Purbalingga (Humas) — Olimpiade Madrasah Indonesia (OMI) Bidang Sains Tingkat Kabupaten Purbalingga Tahun 2026 resmi dibuka pada Senin, 7 September 2026 secara hybrid dari MAN Purbalingga. Pembukaan dilakukan oleh Kepala Kankemenag Kab. Purbalingga, Zahid Khasani, dengan peserta luring terdiri atas peserta OMI dan Kepala Madrasah/Kepala Sekolah jenjang MA/SMA, sementara peserta jenjang MTs/SMP dan MI/SD beserta Kepala Madrasah/Kepala Sekolah mengikuti secara daring melalui Zoom Meeting dan live streaming YouTube KemenagPurbalingga. Kegiatan juga diikuti oleh para pengawas madrasah secara luring maupun daring.
Dalam sambutannya, Zahid Khasani menegaskan bahwa OMI tidak semata-mata menjadi ajang untuk mencari juara, tetapi harus menjadi ruang kreativitas dan aktualisasi potensi peserta didik dalam bidang sains. Menurutnya, sains harus didekatkan dengan kehidupan peserta didik sehingga mereka terdorong untuk berpikir kritis, berani mencoba, menemukan gagasan baru, memecahkan masalah, dan menghasilkan karya yang bermanfaat.
“Jadikan OMI sebagai ruang untuk bereksplorasi, berkreasi, dan menemukan potensi terbaik. Juara itu penting, tetapi yang lebih penting adalah tumbuhnya rasa ingin tahu, kreativitas, dan keberanian anak-anak untuk menemukan solusi melalui sains,” pesannya.

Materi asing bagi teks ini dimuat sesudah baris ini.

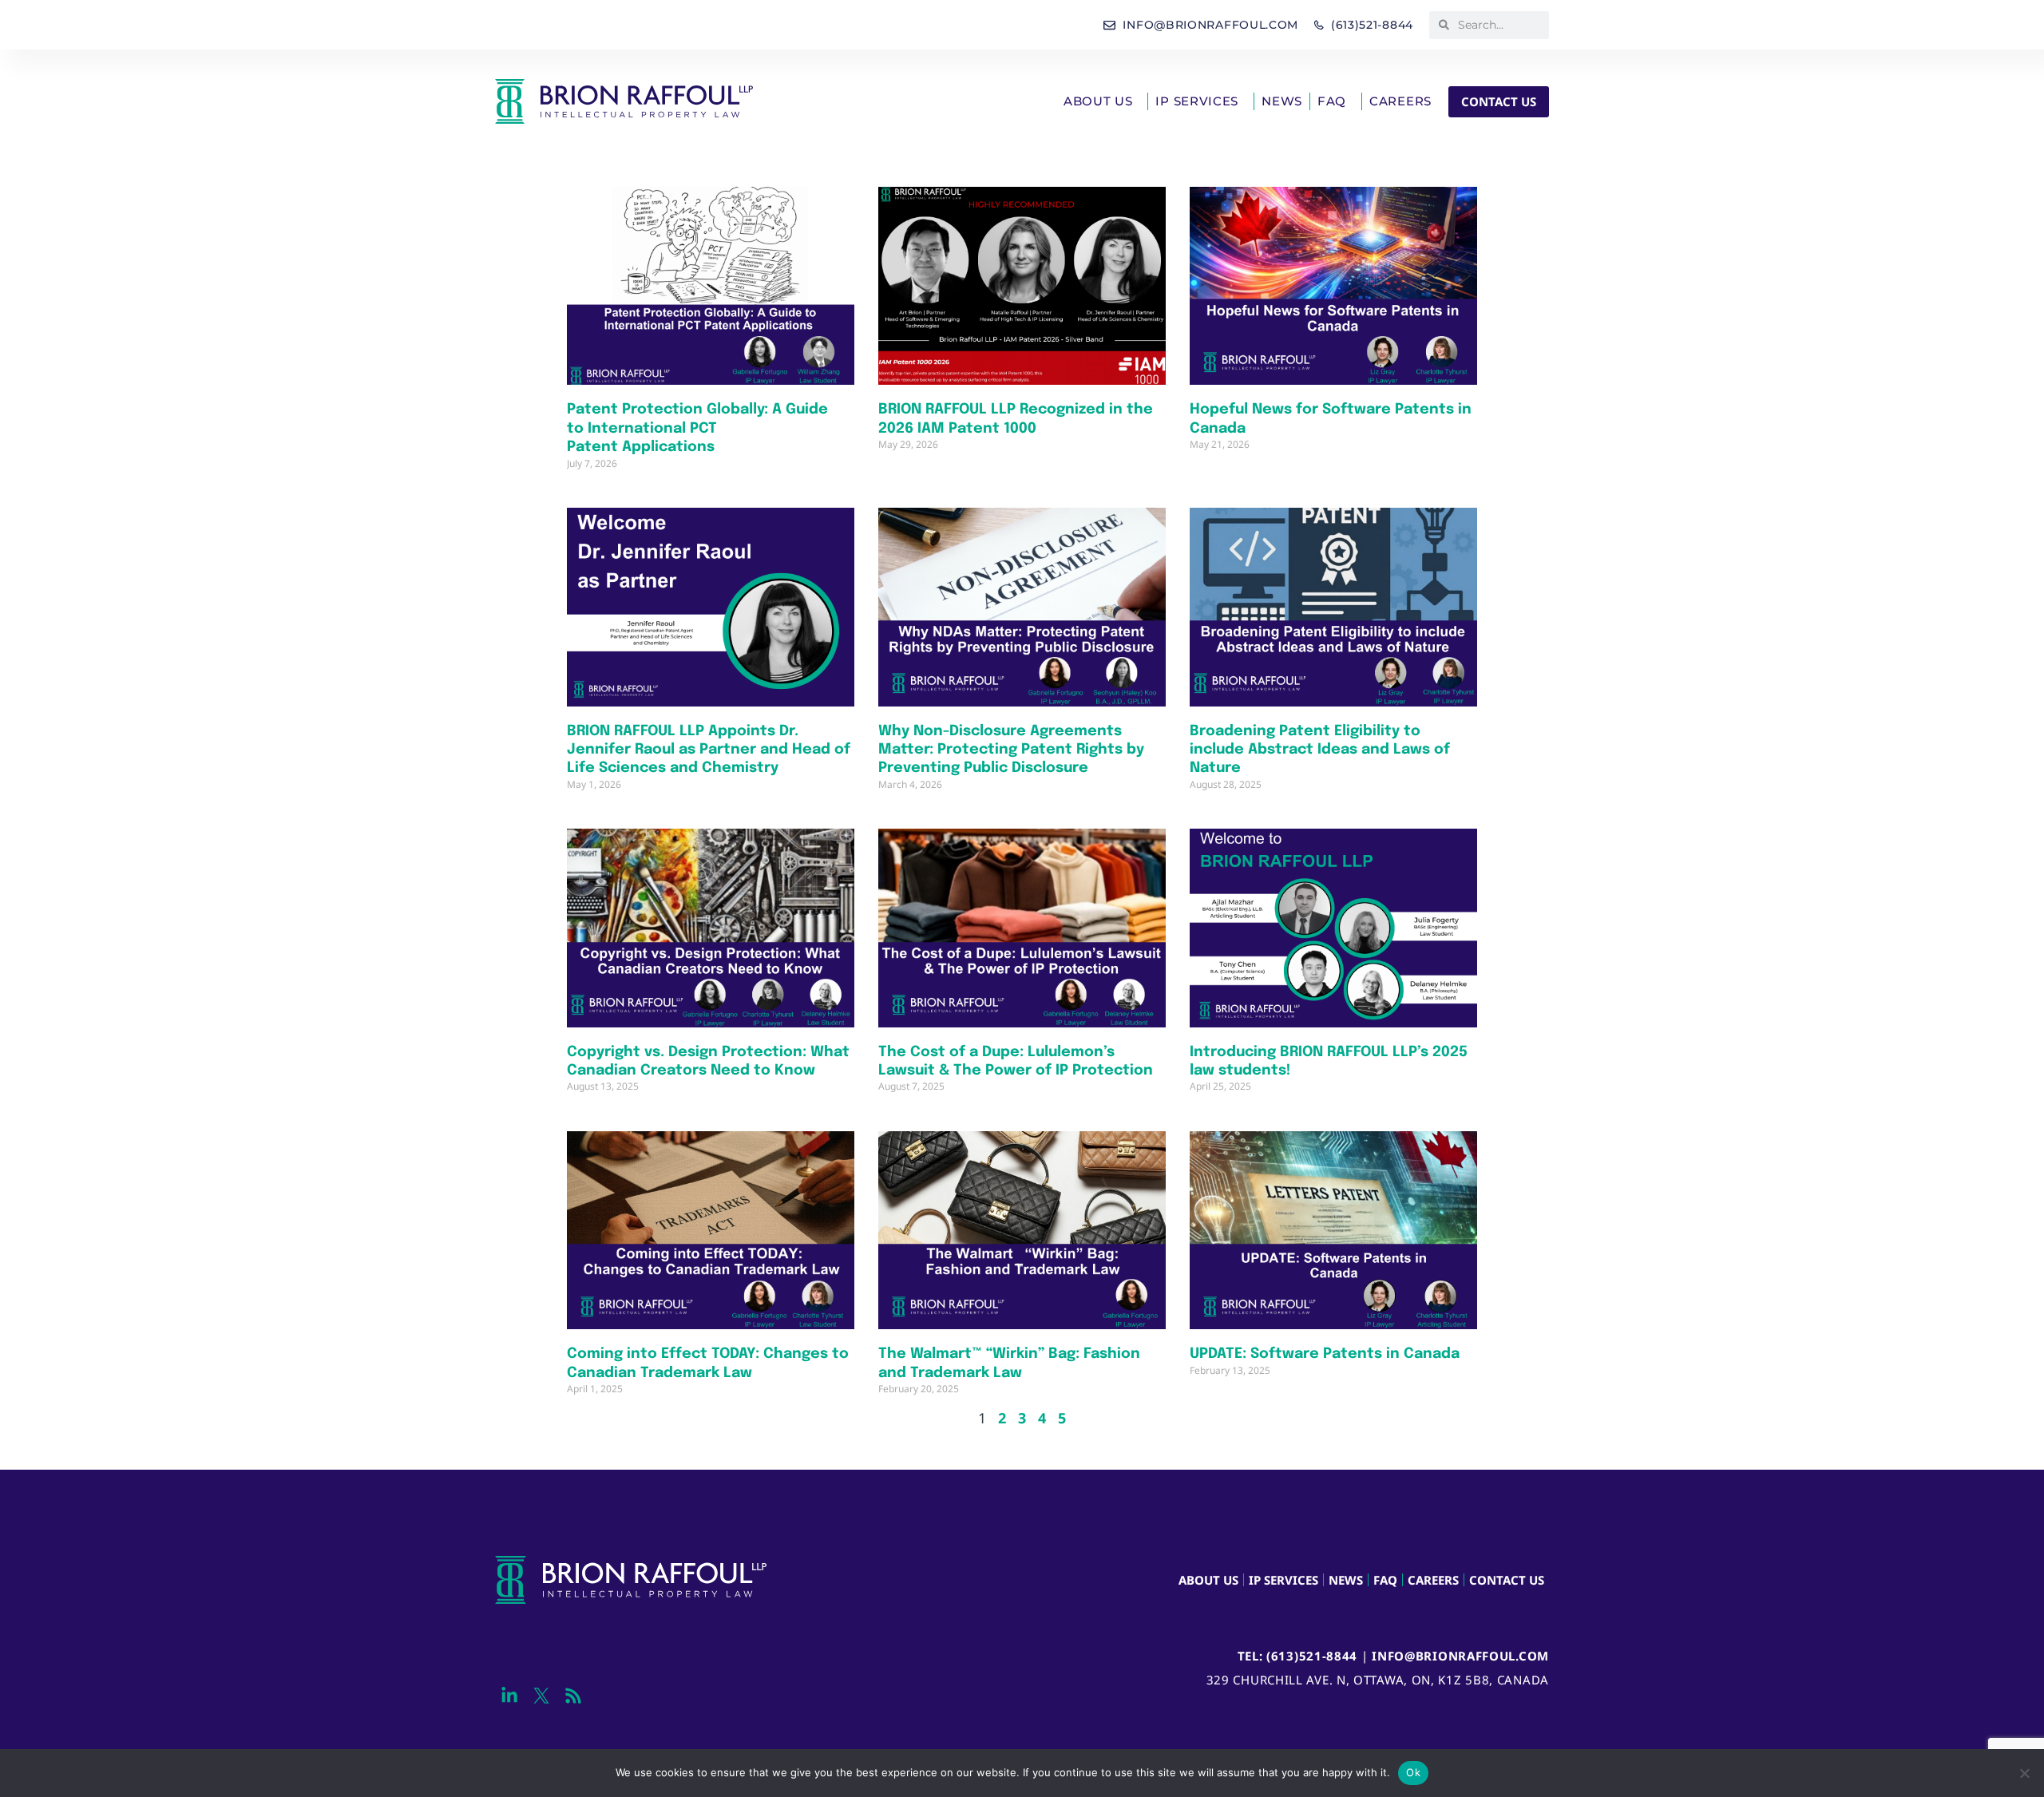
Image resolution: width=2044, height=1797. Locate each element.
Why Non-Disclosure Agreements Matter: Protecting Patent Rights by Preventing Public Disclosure (1011, 750)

Kasi Pendidikan Madrasah Kankemenag Kabupaten Purbalingga, Wisnu Sudarman, dalam laporannya menyampaikan bahwa OMI tahun 2026 diikuti 1.141 peserta, terdiri atas 810 peserta MI/SD, 212 peserta MTs/SMP, dan 119 peserta MA/SMA. Peserta berasal dari madrasah maupun utusan sekolah umum, dengan pelaksanaan terbagi sesuai jenjang: MA/SMA pada 7 September dalam 4 sesi, MTs/SMP pada 8 September dalam 3 sesi, dan MI/SD pada 9 September dalam 2 sesi. Kompetisi tersebar di 22 titik lokasi (tilok).